### [EXERCISE DESCRIPTION]
Could you output every record below exactly as it appears?

Records excerpted from a collection:
******
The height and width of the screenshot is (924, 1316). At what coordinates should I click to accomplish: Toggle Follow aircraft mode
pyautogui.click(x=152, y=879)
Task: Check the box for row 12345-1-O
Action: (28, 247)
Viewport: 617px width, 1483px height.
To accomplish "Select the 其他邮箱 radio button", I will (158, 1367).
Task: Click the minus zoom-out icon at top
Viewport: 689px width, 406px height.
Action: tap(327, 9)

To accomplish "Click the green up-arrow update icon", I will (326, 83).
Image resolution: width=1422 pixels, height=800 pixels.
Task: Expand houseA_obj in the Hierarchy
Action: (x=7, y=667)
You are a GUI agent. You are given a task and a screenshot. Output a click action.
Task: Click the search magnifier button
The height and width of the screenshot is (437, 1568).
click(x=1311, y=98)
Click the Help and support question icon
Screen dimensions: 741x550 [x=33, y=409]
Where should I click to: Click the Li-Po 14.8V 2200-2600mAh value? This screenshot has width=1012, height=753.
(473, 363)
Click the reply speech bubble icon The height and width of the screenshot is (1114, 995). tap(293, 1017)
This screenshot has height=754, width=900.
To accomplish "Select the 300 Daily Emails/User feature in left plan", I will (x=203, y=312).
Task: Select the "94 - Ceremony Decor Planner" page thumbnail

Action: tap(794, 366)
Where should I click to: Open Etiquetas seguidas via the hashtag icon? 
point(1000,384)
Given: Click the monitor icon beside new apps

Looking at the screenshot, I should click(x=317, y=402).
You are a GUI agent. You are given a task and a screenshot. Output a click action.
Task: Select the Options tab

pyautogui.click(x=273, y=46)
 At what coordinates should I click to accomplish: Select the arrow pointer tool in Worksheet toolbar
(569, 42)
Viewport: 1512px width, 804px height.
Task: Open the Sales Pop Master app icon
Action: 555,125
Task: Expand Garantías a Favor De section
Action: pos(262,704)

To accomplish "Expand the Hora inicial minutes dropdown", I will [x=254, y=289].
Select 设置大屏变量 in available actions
******
### [TASK RESULT]
The height and width of the screenshot is (924, 1316). At what coordinates should I click to accomplish: Toggle Follow aircraft mode
pyautogui.click(x=152, y=879)
Task: Check the box for row 12345-1-O
Action: (28, 247)
Viewport: 617px width, 1483px height.
To accomplish "Select the 其他邮箱 radio button", I will (158, 1367).
Task: Click the minus zoom-out icon at top
Viewport: 689px width, 406px height.
Action: tap(327, 9)

To accomplish "Click the green up-arrow update icon", I will (326, 83).
Image resolution: width=1422 pixels, height=800 pixels.
Task: Expand houseA_obj in the Hierarchy
Action: (x=7, y=667)
You are a GUI agent. You are given a task and a screenshot. Output a click action.
Task: Click the search magnifier button
The height and width of the screenshot is (437, 1568).
click(x=1311, y=98)
Click the Help and support question icon
Screen dimensions: 741x550 [x=33, y=409]
Where should I click to: Click the Li-Po 14.8V 2200-2600mAh value? This screenshot has width=1012, height=753.
(473, 363)
Click the reply speech bubble icon The height and width of the screenshot is (1114, 995). tap(293, 1017)
This screenshot has height=754, width=900.
To accomplish "Select the 300 Daily Emails/User feature in left plan", I will (x=203, y=312).
Task: Select the "94 - Ceremony Decor Planner" page thumbnail

Action: tap(794, 366)
Where should I click to: Open Etiquetas seguidas via the hashtag icon? 
point(1000,384)
Given: Click the monitor icon beside new apps

Looking at the screenshot, I should click(x=317, y=402).
You are a GUI agent. You are given a task and a screenshot. Output a click action.
Task: Select the Options tab

pyautogui.click(x=273, y=46)
 At what coordinates should I click to accomplish: Select the arrow pointer tool in Worksheet toolbar
(569, 42)
Viewport: 1512px width, 804px height.
Task: Open the Sales Pop Master app icon
Action: 555,125
Task: Expand Garantías a Favor De section
Action: pos(262,704)

To accomplish "Expand the Hora inicial minutes dropdown", I will [x=254, y=289].
Select 设置大屏变量 in available actions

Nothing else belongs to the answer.